Progressive decline in myelin—the pliable casing of glial cells that wrap around long neural projections providing metabolic support and facilitating electrical transmission—is linked to cognitive and motor deficits in older people. Myelin formation is also impaired in patients with multiple sclerosis, Alzheimer’s and other neurodegenerative diseases.
A new study published in Nature Communications identifies an enzyme called ten-eleven-translocation 1 (TET1) as a necessary molecule that modifies DNA in specific glial cells in adult brains so that they can form new myelin in response to injury.
This discovery can have important implications for molecular rejuvenation of aging brains in healthy individuals and for recovering cognitive and motor functions in older people and in patients with neurodegenerative diseases.
Evidence reported in the article “TET1-mediated DNA hydroxymethylation regulates adult remyelination in mice” by scientists from the Neuroscience Initiative team at the Advanced Science Research Center (ASRC) at The Graduate Center, City University of New York (CUNY), shows that the TET1 catalyzed DNA modification that functions fine in young mice but is compromised in old mice is hydroxymethylation. This replaces the hydrogen atom at the fifth position in the base cytosine by a hydroxymethyl group and is a key epigenetic regulator.
“We designed experiments to identify molecules that could affect brain rejuvenation,” says Sarah Moyon, PhD, research assistant professor with the CUNY ASRC Neuroscience Initiative and the study’s lead author. “We found that TET1 levels progressively decline in older mice, and with that, DNA can no longer be properly modified to guarantee the formation of functional myelin.”
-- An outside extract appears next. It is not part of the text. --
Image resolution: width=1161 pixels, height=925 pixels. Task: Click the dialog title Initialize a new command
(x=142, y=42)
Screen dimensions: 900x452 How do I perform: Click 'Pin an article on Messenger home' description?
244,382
Patrizia Casaccia, PhD, founding director of the CUNY ASRC Neuroscience Initiative, a professor of biology and biochemistry at The Graduate Center, CUNY, and the study’s primary investigator says, “We adopted several approaches, from genome wide transcriptomics and epigenomic analysis to models of demyelination and mouse genetics, to understand how TET1 modifies gene expression in oligodendroglial lineage cells. We used a newly developed method—reduced representation hydroxymethylation profiling—that allowed us to precisely map a recently discovered DNA modification called hydroxymethylation.”
The authors show TET1 catalyzed DNA hydroxylation targets genes that regulate a healthy dialogue between neurons and glia, facilitating proper function. Through selectively constitutive and inducible deletion TET1 in the glial lineage in mice, the researchers recapitulate the age-related decline in repair of demyelinated lesions, effectively demonstrating young adult mice with no glial TET1 are incapable of producing functional myelin and behave like old mice.
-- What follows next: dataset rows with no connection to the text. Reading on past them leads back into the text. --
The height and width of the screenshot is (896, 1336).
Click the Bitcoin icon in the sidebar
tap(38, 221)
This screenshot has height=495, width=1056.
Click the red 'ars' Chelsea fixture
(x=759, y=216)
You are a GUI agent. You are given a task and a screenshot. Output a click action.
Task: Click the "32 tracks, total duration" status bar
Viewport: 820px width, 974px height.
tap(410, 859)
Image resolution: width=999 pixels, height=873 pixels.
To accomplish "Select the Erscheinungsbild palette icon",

“This newly identified age-related decline in TET1 may account for the inability of older individuals to form new myelin,” says Casaccia. “I believe that studying the effect of aging in glial cells in normal conditions and in individuals with neurodegenerative diseases will ultimately help us design better therapeutic strategies to slow the progression of devastating diseases like multiple sclerosis and Alzheimer’s.”
The authors are currently investigating whether increasing TET1 levels in older mice can rejuvenate oligodendroglial cells, rescue myelin formation and restore neuro-glial communication.